Many important questions remain about the mechanism of the effect of the TAT-CBD3 peptides. The treatment is proposed to result in diminished expression of Cav2.2 channels in the presynaptic membrane of nociceptors, and will be interesting to see just how much this expression is diminished. Remarkably, peptide application was found to completely abolish plasma membrane expression of Cav2.2 in DRG cell bodies studied in tissue culture, as 15 minutes of peptide treatment did not just reduce the Cav2.2-mediated component of calcium current but completely eliminated it. Whether such complete inhibition also occurs in synaptic terminals remains to be seen. Another important question concerns the effects of long-term application of the peptide or future small molecules that act in a similar way. All of the effects in the paper were studied after relatively short (< 4 hour) applications of the peptide. It is easy to imagine that adaptive or compensatory mechanisms might up-regulate calcium channel expression at longer times. Indeed, the effect of the peptide in a neuropathic pain model was smaller after 4 hours than after one hour. While this might be accounted for degradation or redistribution of the peptide, as suggested by the authors, it could also reflect compensatory mechanisms controlling calcium channel expression on a longer time scale.

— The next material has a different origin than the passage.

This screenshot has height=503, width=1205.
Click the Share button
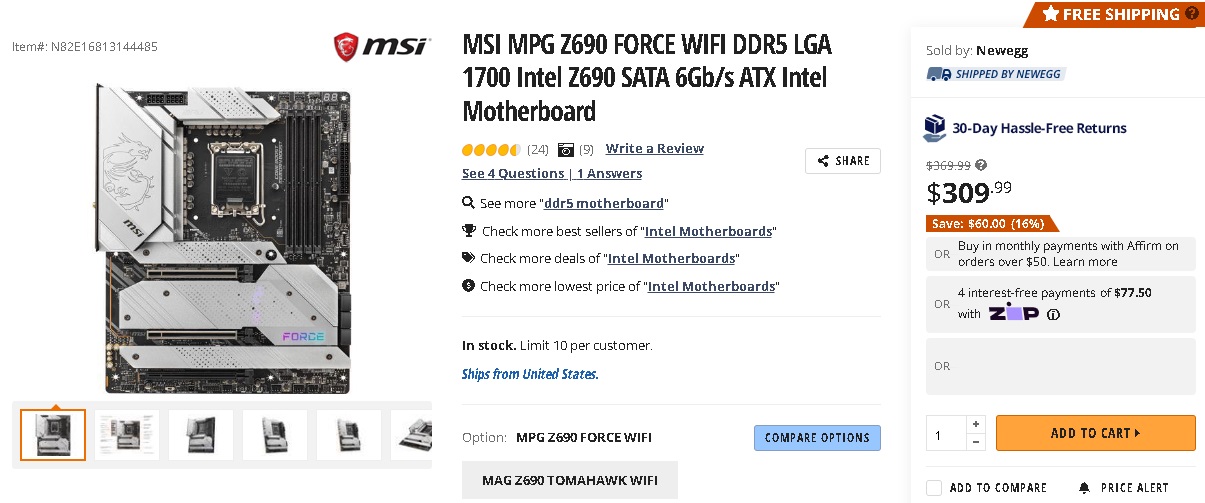coord(843,161)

With regard to potential for clinical treatment of pain in human patients, the results in the paper are subject to the caveat of virtually all pain treatments studied in rat models, namely the very poor record of treatments in rat models translating to chronic pain in human patients, as discussed in the inaugural piece in the Forums by Jeffrey Mogil [Ed: see What is the Reason for Lack of Translation in the Pain Field?). Nevertheless, the paper is remarkable for introducing a completely new molecular target for possible pain therapies, and the data in rat models is truly spectacular for the size of the effects in pain models and for lack of serious side effects.